A new digital service designed to provide a central platform for Welsh Health Boards to allocate places for routine NHS dental treatment is being piloted at Powys Teaching Health Board.
The Dental Access Portal aims to tackle “significant variation” between Health Board allocation of NHS dentist places, which reportedly brings challenges in measuring the “true level of demand” on a local and national level.
The portal has been designed and built by Digital Health and Care Wales, ahead of a national roll-out later in the year. Digital Health and Care Wales notes that national use will help to provide a clearer picture of the scale of demand for NHS dental services in Wales, and shares hopes that it will make access to routine NHS dental care “simpler and fairer for everyone”.
The pilot sees people in Powys who are already on a Health Board dental waiting list automatically added to the portal and prioritised based on when they joined the existing list.
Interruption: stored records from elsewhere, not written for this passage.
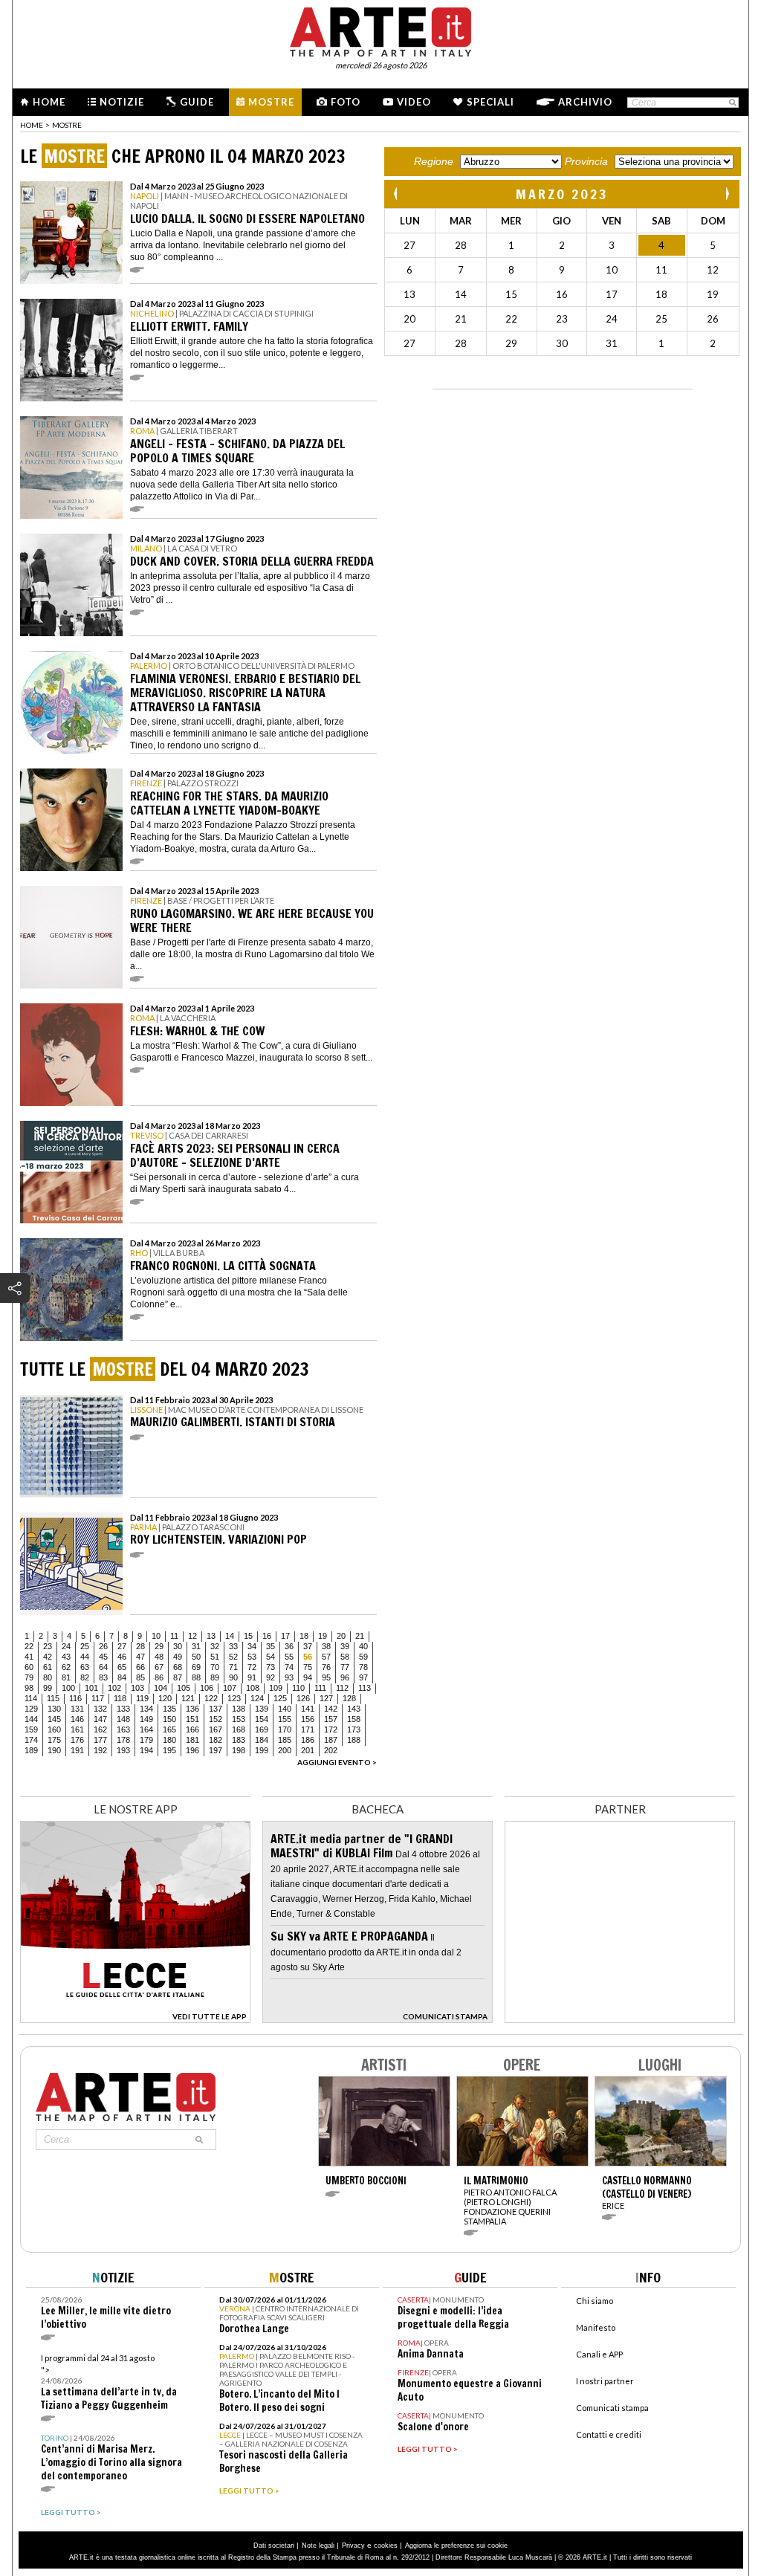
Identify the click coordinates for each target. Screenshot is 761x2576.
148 (123, 1719)
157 (330, 1719)
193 (123, 1750)
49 (177, 1656)
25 (84, 1646)
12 (192, 1635)
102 (114, 1687)
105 (183, 1687)
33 (233, 1646)
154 (261, 1719)
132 (100, 1708)
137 (215, 1708)
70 (214, 1667)
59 (363, 1656)
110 (298, 1687)
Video (414, 102)
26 (103, 1646)
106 (206, 1687)
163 (123, 1729)
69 (196, 1667)
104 (160, 1687)
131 (77, 1708)
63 (84, 1667)
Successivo (727, 193)
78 (363, 1667)
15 (248, 1635)
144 (31, 1719)
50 (196, 1656)
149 (146, 1719)
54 (270, 1656)
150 (169, 1719)
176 (77, 1739)
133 (123, 1708)
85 (140, 1677)
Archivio (585, 102)
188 (353, 1739)
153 (238, 1719)
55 (289, 1656)
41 (29, 1656)
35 (270, 1646)
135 (169, 1708)
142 (330, 1708)
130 (54, 1708)
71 (233, 1667)
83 (103, 1677)
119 (142, 1698)
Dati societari (273, 2545)
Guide (197, 102)
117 (97, 1698)
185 (284, 1739)
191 (77, 1750)
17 (285, 1635)
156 (307, 1719)
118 (120, 1698)
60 (29, 1667)
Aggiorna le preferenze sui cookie (456, 2545)
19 (322, 1635)
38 (326, 1646)
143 (353, 1708)
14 (229, 1635)
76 (326, 1667)
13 (211, 1635)
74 (289, 1667)
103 (137, 1687)
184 (261, 1739)
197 (215, 1750)
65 (121, 1667)
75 (307, 1667)
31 (196, 1646)
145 (54, 1719)
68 (177, 1667)
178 (123, 1739)
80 (47, 1677)
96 (344, 1677)
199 (261, 1750)
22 (29, 1646)
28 (140, 1646)
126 (303, 1698)
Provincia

New patients will be invited to apply for the portal, with all patients provided with the opportunity to opt out and those without digital access able to contact a dental helpline via phone.
Wales in the spotlight
In other news from Digital Health and Care Wales, a contract notice was recently issued for a Network as a Service (NasS) solution worth in excess of £2 million, designed to enable the department to “strategically interconnect its physical datacenter estate, public cloud platforms, and consumer base using a resilient underlay/transit network”.
We also recently reported plans from Digital Health and Care Wales to procure a new commercial, off-the-shelf digital maternity solution for NHS Wales, with the functionality to support a shared maternity record and notes and supported by a service management regime.
HTN reported how NHS Wales Shared Services Partnership Procurement Services published a prior information notice seeking expressions of interest from industry partners to help shape a “comprehensive” commercialisation strategy and delivery model for Wales, aiming to help realise commercial value from NHS innovation activities.
We noted plans from Digital Health and Care Wales to procure a software solution to extract patient data from GP systems for secondary uses and direct care purposes.
And in the summer we took a look at the organisational strategy from Digital Health and Care Wales running until 2030 and framed around five key missions: to provide a platform for enabling digital transformation, to deliver high quality digital products and services, to expand the digital health and care record and the use of digital to improve healthcare, to drive better values and outcomes through innovation, and to be a trusted strategic partner and a high quality, inclusive and ambitious organisation.
Digital and dentistry: the wider trend
Earlier in the year we examined the plan to “recover and reform” dentistry from The Department of Health and Social Care and NHS England, which set out plans to prevent poor oral health, boost access and activity, and support and develop the dental workforce, with digital means noted to play a role in sharing information for patients on increased access.
Previously, we explored a platform which allows an AI model to recognise abnormalities in anatomical structures, developed by King’s College London and the University of Surrey in collaboration with Royal Surrey NHS Foundation Trust and Oral Health Foundation, with the project aiming to “provide a one-stop solution to both collect and annotate dental radiographs and assist with disease diagnoses”.